Tummy Time and Developmental Milestones
An Excerpt from Kids Beyond Limits
What Science Tells Us About Flexible Goals
One example of imposing a rigid goal is the practice called tummy time, which involves placing infants on their bellies before they are able to roll over onto their bellies by themselves. The claim for doing this is that it strengthens the infant’s body and accelerates her ability to achieve certain milestones—namely, turning onto her belly, crawling, and coming up to standing. Some of the early literature on this practice proposed that tummy time would help the child also achieve other milestones more quickly, ensuring that she would be more successful in life.
One of the things that happens, however, is that by putting the infant on her belly, she is denied the aimless activity that a child would normally be able to do on her back. You’ll remember from my earlier chapters how important this aimless activity, with all its random movements, is for the process of differentiation and the development of the child’s brain.
A number of follow-up studies have looked into the long-term effects of children raised with tummy time. Such studies found that these children learned to roll from their bellies to their backs, crawl on their abdomens, crawl on all fours, and tripod-sit as much as three months sooner than babies who were not raised with tummy time. It is interesting, however, that this early accelerated development did not carry over into the achievement of later milestones. There was no difference between tummy time children and non–tummy time children in their accomplishing milestones such as walking and in gross and fine motor development.
One might conclude from this that accelerating the time it takes the child to achieve these early milestones wasn’t very useful in the long run, but at least it might reassure parents to see their child achieve those goals sooner rather than later. But when we look at this practice more closely we need to ask what impact imposing these goals might have on the quality of how the child moves, thinks, and feels.

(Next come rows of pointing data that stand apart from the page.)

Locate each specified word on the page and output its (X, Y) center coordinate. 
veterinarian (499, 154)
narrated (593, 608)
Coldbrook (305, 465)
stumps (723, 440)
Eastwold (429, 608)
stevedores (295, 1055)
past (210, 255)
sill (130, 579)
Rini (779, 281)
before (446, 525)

Is she missing anything as a result of tummy time?
One of the studies of tummy time focused on infants with low birth weight and found that placing such babies on their bellies before they were able to roll onto their bellies by themselves led to postural problems—both short- and long-term—and to other developmental problems.

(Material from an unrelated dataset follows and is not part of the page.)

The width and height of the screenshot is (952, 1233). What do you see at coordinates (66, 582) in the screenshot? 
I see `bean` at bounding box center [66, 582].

Emmi Pikler, a pediatrician, founded and operated a large orphanage in Europe, just after World War II. She was a big advocate of providing safe and loving conditions for children to grow and develop at their own pace—without adults imposing rigid goals in their efforts to accelerate children’s different milestones before they could do it on their own. She trained the nurses and all the caregivers in her institute to apply Flexible Goals at all times. She observed how “parents and other persons engaged in child care attempt repeatedly to promote developmental phases (milestones) by active manipulation and verbal stimulation.”
She also found that the children raised at her orphanage who were provided the time and space to develop at their own rate and in their own way—following her Flexible Goals approach—without any attempts to accelerate their progress, were slower to reach the initial milestones by as much as three to four months, just as later research of tummy time would show.
More important, however, she observed that: “Not only did the children learn to sit, stand, and walk by themselves, but they were apparently more independent, more sure in their movements, and, in general, more content and quiet in their behavior than were other children of the same age.” She wrote: “We regard the secure and well balanced movements of the children reared in our institute as significant. They not only move well, but if they fall—which is unavoidable—they fall well.” They fell so well that among the fourteen hundred children who were raised in her institute from infancy none of them had any fractures.
These findings show us that healthy babies will grow and reach their milestones whether or not they are helped by caregivers applying rigid goals regarding those milestones. The children ultimately work around it either way. However, for children with challenges, denying them Flexible Goals can have very detrimental effects. When we move our own eyes away from the prize of having our child achieve a specific goal through rigid means, it becomes possible for the quality of that child’s movements to improve.
These findings and the importance of Flexible Goals can be better understood when we remember, as discussed in Chapter 5 on the Essential Slow: We humans are blessed with a slow, protracted period of development that keeps the learning process open-ended for longer than any other species. When we take our time and keep the process of helping the child with special needs reach her goals open-ended, reversible, and flexible, we give that child and her brain exponentially more options for growth. Don’t try to close the deal too soon!
Do not let trying to make your child cross the finish line be your primary goal. Your child’s brain is built to take its time, moving from one stage to another just like all children do.
When you follow the practice of Flexible Goals, you give your child’s brain the opportunities for becoming most ingenious in discovering solutions to challenges. That is when your child becomes most alive.
NOTE: Excerpt from Kids Beyond Limits (pgs 164-166).